From the first line of the entries below, reproduce everything exactly through the line with "Show shortcut details info icon", and nothing more.
- - - - - - -
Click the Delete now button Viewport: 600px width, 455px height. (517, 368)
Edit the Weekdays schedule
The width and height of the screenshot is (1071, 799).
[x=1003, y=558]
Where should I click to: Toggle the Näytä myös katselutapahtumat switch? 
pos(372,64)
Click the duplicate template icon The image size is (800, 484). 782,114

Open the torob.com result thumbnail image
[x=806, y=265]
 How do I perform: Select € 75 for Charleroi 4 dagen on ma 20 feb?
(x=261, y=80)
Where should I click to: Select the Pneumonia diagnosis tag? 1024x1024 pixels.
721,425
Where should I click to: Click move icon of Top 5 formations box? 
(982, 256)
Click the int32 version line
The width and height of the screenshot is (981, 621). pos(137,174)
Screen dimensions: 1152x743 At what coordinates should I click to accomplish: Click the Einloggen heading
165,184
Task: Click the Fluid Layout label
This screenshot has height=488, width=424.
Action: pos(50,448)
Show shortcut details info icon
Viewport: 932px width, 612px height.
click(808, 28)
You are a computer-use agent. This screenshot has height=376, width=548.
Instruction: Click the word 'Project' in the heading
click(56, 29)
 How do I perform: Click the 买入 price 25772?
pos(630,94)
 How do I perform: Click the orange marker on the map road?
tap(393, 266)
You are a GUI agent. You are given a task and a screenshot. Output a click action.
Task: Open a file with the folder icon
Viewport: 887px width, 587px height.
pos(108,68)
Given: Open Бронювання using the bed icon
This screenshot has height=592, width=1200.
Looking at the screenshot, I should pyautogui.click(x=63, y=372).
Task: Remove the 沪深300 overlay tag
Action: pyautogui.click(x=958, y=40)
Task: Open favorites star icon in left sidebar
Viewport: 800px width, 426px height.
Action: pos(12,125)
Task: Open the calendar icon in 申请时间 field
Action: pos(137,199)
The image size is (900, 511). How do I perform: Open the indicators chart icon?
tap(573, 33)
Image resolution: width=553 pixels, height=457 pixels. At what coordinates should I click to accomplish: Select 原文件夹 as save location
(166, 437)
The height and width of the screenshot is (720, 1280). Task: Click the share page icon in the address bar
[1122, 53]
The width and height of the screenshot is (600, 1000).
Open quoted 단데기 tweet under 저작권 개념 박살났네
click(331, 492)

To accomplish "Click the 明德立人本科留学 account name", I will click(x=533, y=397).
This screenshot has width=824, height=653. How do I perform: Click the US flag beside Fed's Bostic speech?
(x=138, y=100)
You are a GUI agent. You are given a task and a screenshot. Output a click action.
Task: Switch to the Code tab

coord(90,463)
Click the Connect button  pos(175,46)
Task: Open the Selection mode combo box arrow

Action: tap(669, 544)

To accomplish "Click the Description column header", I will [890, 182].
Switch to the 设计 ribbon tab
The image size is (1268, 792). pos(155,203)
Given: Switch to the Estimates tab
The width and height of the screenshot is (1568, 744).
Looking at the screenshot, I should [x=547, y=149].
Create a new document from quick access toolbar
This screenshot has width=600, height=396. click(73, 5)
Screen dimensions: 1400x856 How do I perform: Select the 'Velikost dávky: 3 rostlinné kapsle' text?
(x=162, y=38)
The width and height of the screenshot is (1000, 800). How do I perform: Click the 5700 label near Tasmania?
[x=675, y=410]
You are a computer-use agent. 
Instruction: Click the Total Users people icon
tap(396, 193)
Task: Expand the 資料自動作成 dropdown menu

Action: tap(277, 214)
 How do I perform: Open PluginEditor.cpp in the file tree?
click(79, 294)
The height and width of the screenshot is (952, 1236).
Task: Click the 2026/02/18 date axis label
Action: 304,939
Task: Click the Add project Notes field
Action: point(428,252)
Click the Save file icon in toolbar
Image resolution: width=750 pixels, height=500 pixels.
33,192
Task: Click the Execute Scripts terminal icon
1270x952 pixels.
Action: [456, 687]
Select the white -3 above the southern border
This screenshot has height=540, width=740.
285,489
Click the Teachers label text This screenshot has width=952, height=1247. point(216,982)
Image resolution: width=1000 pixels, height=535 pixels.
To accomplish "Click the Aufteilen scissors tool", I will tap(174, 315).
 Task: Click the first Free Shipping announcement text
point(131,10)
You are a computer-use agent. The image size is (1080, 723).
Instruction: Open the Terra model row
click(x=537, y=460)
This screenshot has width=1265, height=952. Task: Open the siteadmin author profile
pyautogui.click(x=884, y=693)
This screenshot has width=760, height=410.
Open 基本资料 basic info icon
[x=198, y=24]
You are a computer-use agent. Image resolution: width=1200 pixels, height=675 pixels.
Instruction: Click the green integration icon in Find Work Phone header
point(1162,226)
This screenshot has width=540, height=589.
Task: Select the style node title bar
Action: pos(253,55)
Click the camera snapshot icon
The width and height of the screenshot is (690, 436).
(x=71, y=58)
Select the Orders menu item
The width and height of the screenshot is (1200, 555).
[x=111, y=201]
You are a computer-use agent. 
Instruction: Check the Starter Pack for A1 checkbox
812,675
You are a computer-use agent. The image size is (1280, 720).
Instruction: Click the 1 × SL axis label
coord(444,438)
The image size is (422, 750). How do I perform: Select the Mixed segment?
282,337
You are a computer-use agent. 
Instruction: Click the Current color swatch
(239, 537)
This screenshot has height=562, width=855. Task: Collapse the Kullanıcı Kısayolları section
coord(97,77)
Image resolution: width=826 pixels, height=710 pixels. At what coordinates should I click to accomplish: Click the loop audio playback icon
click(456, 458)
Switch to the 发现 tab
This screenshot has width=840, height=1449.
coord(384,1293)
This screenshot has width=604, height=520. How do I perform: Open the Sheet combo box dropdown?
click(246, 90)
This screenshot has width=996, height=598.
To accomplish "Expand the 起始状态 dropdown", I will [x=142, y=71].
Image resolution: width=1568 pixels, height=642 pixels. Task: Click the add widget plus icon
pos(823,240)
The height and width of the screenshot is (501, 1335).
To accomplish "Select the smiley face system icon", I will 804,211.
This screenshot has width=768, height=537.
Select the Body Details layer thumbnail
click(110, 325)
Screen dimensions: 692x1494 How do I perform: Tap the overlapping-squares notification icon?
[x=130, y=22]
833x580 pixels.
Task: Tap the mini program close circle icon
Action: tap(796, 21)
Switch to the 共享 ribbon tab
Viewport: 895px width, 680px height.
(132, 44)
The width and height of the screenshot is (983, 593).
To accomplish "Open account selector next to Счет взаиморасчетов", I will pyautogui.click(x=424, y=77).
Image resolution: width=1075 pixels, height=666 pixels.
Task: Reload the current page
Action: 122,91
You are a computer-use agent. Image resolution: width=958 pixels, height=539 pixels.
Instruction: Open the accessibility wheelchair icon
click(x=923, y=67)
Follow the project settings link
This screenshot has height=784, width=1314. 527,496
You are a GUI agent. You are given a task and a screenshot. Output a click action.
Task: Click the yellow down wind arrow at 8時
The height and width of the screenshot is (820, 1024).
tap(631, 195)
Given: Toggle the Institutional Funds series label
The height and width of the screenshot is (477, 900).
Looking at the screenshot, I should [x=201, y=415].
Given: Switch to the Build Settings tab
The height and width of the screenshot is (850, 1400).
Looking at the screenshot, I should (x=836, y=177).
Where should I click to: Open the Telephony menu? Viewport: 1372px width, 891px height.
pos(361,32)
- - - - - - -
*RESPONSE TO THE EXERCISE*:
Click the Delete now button Viewport: 600px width, 455px height. (517, 368)
Edit the Weekdays schedule
The width and height of the screenshot is (1071, 799).
[x=1003, y=558]
Where should I click to: Toggle the Näytä myös katselutapahtumat switch? 
pos(372,64)
Click the duplicate template icon The image size is (800, 484). 782,114

Open the torob.com result thumbnail image
[x=806, y=265]
 How do I perform: Select € 75 for Charleroi 4 dagen on ma 20 feb?
(x=261, y=80)
Where should I click to: Select the Pneumonia diagnosis tag? 1024x1024 pixels.
721,425
Where should I click to: Click move icon of Top 5 formations box? 
(982, 256)
Click the int32 version line
The width and height of the screenshot is (981, 621). pos(137,174)
Screen dimensions: 1152x743 At what coordinates should I click to accomplish: Click the Einloggen heading
165,184
Task: Click the Fluid Layout label
This screenshot has height=488, width=424.
Action: pos(50,448)
Show shortcut details info icon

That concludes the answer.